Content starts

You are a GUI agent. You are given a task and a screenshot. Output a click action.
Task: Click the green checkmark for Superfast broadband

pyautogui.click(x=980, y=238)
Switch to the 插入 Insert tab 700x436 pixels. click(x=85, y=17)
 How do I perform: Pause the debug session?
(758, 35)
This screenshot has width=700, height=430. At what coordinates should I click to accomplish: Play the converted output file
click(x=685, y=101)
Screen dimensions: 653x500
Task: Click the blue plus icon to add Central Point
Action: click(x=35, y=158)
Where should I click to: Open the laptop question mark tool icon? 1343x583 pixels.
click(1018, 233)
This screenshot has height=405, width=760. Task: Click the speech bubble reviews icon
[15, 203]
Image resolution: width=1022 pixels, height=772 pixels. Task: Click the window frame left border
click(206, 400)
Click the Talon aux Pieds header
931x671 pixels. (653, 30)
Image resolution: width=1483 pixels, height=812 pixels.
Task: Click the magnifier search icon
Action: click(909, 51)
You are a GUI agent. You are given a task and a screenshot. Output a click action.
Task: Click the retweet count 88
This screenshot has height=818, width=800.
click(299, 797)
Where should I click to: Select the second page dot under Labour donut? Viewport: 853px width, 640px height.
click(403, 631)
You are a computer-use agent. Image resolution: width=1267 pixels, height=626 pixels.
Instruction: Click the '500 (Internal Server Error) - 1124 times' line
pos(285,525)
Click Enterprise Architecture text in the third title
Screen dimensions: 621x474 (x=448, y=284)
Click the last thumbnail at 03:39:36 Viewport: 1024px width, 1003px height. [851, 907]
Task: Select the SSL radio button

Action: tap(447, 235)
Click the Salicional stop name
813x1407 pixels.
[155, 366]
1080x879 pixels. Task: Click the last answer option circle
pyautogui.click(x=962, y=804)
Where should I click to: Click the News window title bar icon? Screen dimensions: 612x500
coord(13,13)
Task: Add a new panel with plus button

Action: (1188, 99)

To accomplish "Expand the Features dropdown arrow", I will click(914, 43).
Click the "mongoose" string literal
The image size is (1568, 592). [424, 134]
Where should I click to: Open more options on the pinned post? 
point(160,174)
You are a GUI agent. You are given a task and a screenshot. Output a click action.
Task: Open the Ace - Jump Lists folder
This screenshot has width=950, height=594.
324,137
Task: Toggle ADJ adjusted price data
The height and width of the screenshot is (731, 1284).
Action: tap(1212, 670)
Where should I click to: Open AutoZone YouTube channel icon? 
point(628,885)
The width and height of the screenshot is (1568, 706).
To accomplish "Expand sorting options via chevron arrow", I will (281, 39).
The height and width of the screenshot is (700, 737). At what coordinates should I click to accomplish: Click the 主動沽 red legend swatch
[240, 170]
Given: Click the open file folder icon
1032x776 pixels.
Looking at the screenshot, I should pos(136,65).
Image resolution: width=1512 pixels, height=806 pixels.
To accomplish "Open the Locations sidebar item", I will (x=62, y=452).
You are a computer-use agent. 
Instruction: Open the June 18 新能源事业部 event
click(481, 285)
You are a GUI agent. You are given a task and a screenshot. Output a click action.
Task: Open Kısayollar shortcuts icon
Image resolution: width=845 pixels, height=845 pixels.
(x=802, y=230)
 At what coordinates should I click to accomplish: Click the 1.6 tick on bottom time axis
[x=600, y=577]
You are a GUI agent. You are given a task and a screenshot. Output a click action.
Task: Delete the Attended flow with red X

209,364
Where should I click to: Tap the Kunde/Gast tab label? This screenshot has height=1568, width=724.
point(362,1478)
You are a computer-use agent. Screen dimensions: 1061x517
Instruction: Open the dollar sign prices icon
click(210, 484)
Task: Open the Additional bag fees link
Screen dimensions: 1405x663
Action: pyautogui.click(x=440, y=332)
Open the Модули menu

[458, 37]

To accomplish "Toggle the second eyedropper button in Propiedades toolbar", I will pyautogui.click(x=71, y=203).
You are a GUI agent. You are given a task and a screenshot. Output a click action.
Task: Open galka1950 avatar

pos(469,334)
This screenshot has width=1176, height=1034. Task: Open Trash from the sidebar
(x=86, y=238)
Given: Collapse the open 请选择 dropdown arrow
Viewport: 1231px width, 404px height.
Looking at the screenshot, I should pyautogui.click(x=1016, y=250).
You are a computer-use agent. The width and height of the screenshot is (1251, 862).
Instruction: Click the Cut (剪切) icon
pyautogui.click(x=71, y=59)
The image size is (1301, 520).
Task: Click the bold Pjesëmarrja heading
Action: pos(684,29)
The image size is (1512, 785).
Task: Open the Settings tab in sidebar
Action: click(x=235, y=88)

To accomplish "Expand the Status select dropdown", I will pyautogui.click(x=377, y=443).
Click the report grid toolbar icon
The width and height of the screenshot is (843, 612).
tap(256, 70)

Content ends

* Task requirements *
List each line of the records that holds the string "toolbar".

* Answer section *
To accomplish "Toggle the second eyedropper button in Propiedades toolbar", I will pyautogui.click(x=71, y=203).
Click the report grid toolbar icon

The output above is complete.